• Directive
According to the profile of Giancarlo Caltabiano below, what is the name of the games shop he has run in Montreal since leaving acting?

• Selected extract
____
- Born: April 6, 1976 (age 50) Canada
- Occupation: Actor
- Years active: 1998–2013

= Giancarlo Caltabiano =

Canadian actor

Giancarlo Caltabiano (born April 6, 1976) is a Canadian former actor and entrepreneur, best known as George S. Goodwin III on Radio Active and Ben Shaw on Fries with That?.

Since leaving acting, Caltabiano has operated Chez Geeks, a games shop in Montreal.
____
• Information shown

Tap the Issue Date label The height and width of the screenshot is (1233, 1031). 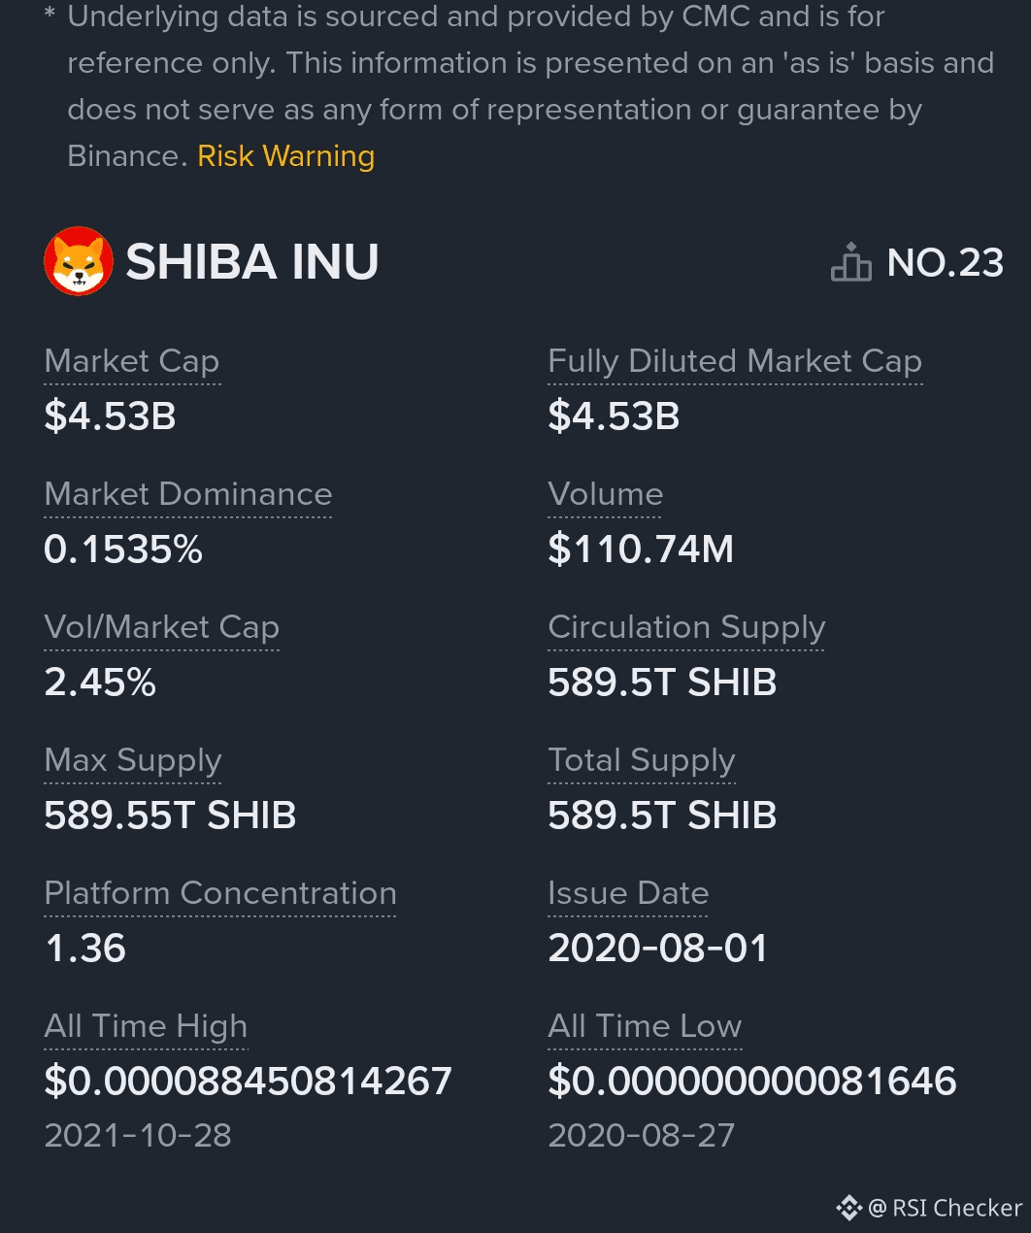pos(627,893)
____
• Completed task
Chez Geeks